Farage denied the claims, but refused to tell a number of news organisations what he had discussed with Assange. He told The Independent: “I met Julian Assange just once. I went there in a journalistic capacity because I wanted to find out about the emails, no real answer was forthcoming. It is nonsense to say that I had met him secretly. Do you think one of the best known faces in the country can go into the embassy without people noticing?”

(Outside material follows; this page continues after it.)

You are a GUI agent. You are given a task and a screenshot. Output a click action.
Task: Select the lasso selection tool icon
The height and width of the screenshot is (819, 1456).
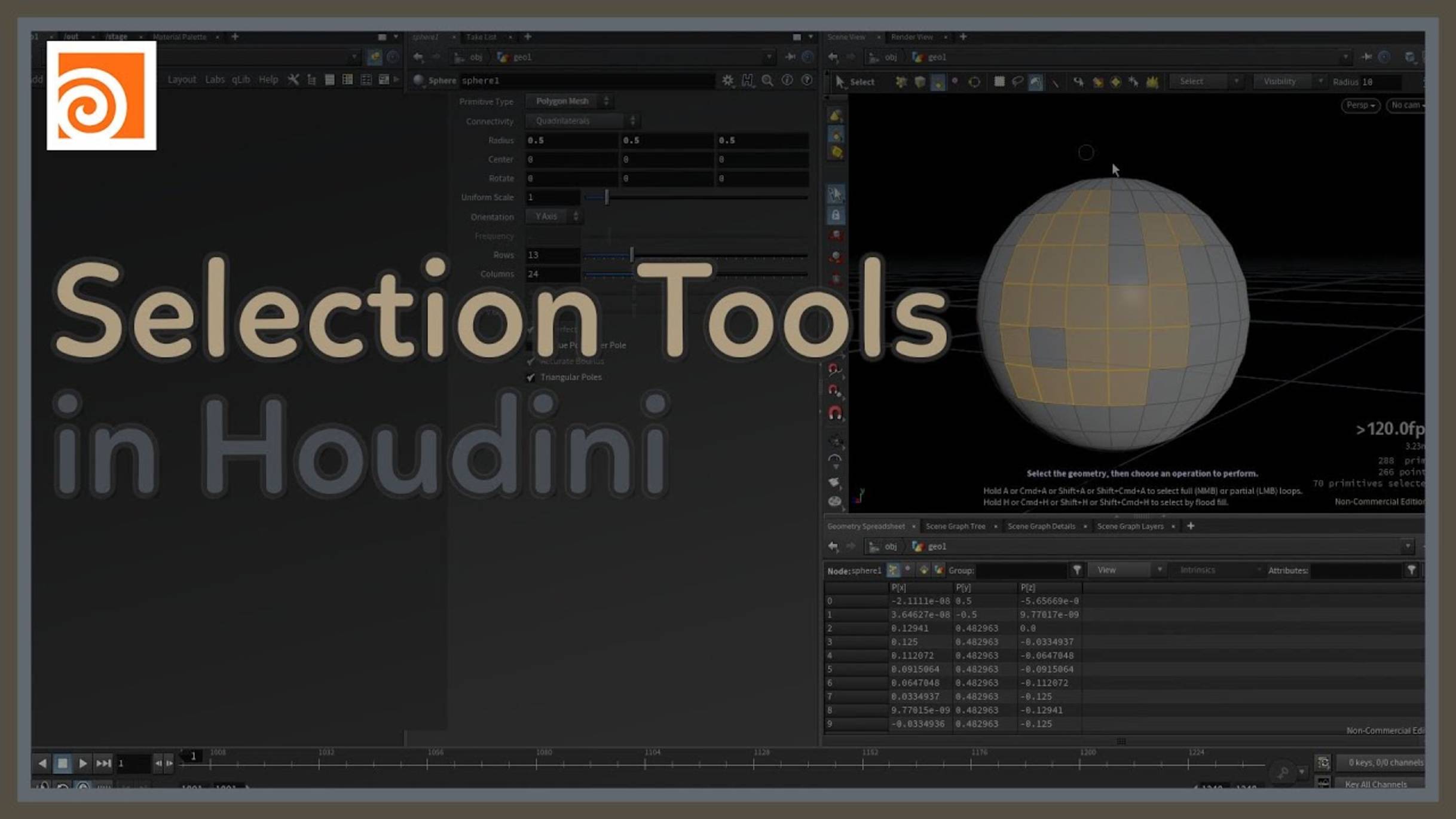1017,81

It is not just security agencies in the UK which feel constrained due to wariness of being accused of interfering in politics. The FBI director James Comey claimed that he did not publicise early evidence of Russian collusion with the Trump campaign because the presidential election was very close. This did not, however, prevent him from reopening an investigation into Hillary Clinton’s alleged improper use of a private email server, something which Trump applauded at the time.
Comey was subsequently sacked by President Trump for refusing to drop the “Russiagate” investigation: the official reason given by the administration was his supposed politicising of the Clinton inquiry.
The ISC report notes that the (DCMS) Select Committee has already asked the government whether current legislation is adequate to protect the electoral process from “malign interference” and stressed that “legislation should be in line with the latest technological developments”.
The ISC supports this and adds “we have already questioned whether the Electoral Commission has sufficient powers to ensure the security fo democratic processes where hostile state threats are involved: if it is to tackle foreign interference, then it must be given the necessary legislative powers.”
The Russia Report has been long been held up amid accusations and recriminations. A new ISC was not formed for months after the last election with opposition parties accusing No 10 of further delaying tactics.
Even the last days before publication were marked by rancour with Conservative MP Julian Lewis carrying out a “coup” to replace Downing Street choice – or stooge according to his critics – Chris Grayling.
Lewis, who has lost the party whip as a result, accused the government of politicising the oversight of the intelligence agencies.“This committee has been subject to unprecedented delay and dislocation. this must never happen again. The sooner normal relations are established between this government and the committee, the better for all concerned” he said.
The real issue now appears to be finding an effective structure which allows Britain’s security and intelligence services to protect the democratic process without being exposed to charges of interfering in politics. Protecting our democratic discourse and processes from hostile foreign interference is a central responsibility of government, and should be a ministerial priority, the Russia Report concluded.